Seçilen Metin |
□ □ □ □ □ □ □

X

Sahip olmadıklarınıza rağmen mutlu olmak mümkün mü?

“Gerçek mutluluk aldıklarında değil, verdiklerinde gizlidir.” Wolfgang Amadeus Mozart

Sahip olmak bir hastalık gibi yavaş yavaş damarlarımıza işler… Önceleri her şey sadece “olsa da olur olmasa da olur, ben zaten olsun diye o kadar da çok istemiyordum” ile başlar. Sonra gözümüz başka bir şey görmez olur. Yıktıklarımızı, incittiklerimizi, kaybettiklerimizi anlayabilmemiz ne yazık ki mümkün değildir… Sahip olmak vardır. Annemizin ihtiyaçlarını göz göre göre görmezden geliriz o çok istediğimiz telefona sahip olabilmek için… Oysa çok kolaydır yardımcı olmak değil mi? O telefonu bu ay değil de gelecek ay almak… Okulda tüm arkadaşlarımızda var diye yeni bir ayakkabı isteriz çocuk aklımızla…

Sevgili babamızın ay sonunu getirmek üzere yaptığı hesapları göre göre inat ederiz… O ayakkabıdır mutluluğumuza giden yol… Bizi kırmamak için her ne olursa olsun yapacaktır ya babamız… Biz böyle biliriz de o geceleri uyku bile uyuyamaz hale gelir; işte bunu bilemeyiz… Sahip olmak üzere tüm hücrelerimiz programlanır o rüyalarda gördüğümüz pahalı çantamıza… Evet ellerimizle onu kavramadan mutluluk mümkün değildir. Oysa ki sokakta geçerken bize çok daha ucuz çok daha sade bir çiçek uzatan sevgili küçüğü görmeyiz bile… Orada kim bilir kaç saattir beklemekte olduğunu, annesine babasına geçimleri için yardım etmek üzere birkaç çiçeği satarak belki o haftaki okul harçlığını çıkartacağını… Bilemeyiz değil mi? O bizim pahalı çantamız vardır ya işte onu ellerimize almadan “dünyayı” görebilmemiz mümkün olmayacaktır…

Ben bu yazımda sizlerle birlikte sahip olmaya bakalım istiyorum. Özellikle son dönemde etrafımda sıklıkla karşılaşmakta olduğum bir “sahip olmak” ile mutlu olmak özdeşliği mevcut. Neden mutlu olmak için sahip olmak gerekir? Neden sadece düşlemenin bile güzel olduğunu idrak etmek bir süre sonra bu derece zorlaşmaktadır? Neden bizler bugün ben olmak, sağlıklı olmak istediğimizi yapabilecek kadar, özgür olmak kadar muhteşem durumlara sahibizdir de bunu görebilmemiz bu kadar mümkün değildir? Neden kendi kendimize bu derece körleşmiş gözlerle bakarız?

□ □ □ □ □ □ □

Yapılacak İş |
Sahip olmak ve mutluluk üzerine yazıda "Ben bu yazımda" sözcükleriyle başlayıp "körleşmiş gözlerle bakarız?" sözcüklerine kadar süren kısmı hiçbir değişiklik yapmadan yazınız.

Kayıtlı Bilgiler |
□ □ □ □ □ □ □

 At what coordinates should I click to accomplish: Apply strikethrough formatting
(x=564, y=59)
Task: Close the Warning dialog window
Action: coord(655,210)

□ □ □ □ □ □ □

Alıştırmanın Çözümü |
Ben bu yazımda sizlerle birlikte sahip olmaya bakalım istiyorum. Özellikle son dönemde etrafımda sıklıkla karşılaşmakta olduğum bir “sahip olmak” ile mutlu olmak özdeşliği mevcut. Neden mutlu olmak için sahip olmak gerekir? Neden sadece düşlemenin bile güzel olduğunu idrak etmek bir süre sonra bu derece zorlaşmaktadır? Neden bizler bugün ben olmak, sağlıklı olmak istediğimizi yapabilecek kadar, özgür olmak kadar muhteşem durumlara sahibizdir de bunu görebilmemiz bu kadar mümkün değildir? Neden kendi kendimize bu derece körleşmiş gözlerle bakarız?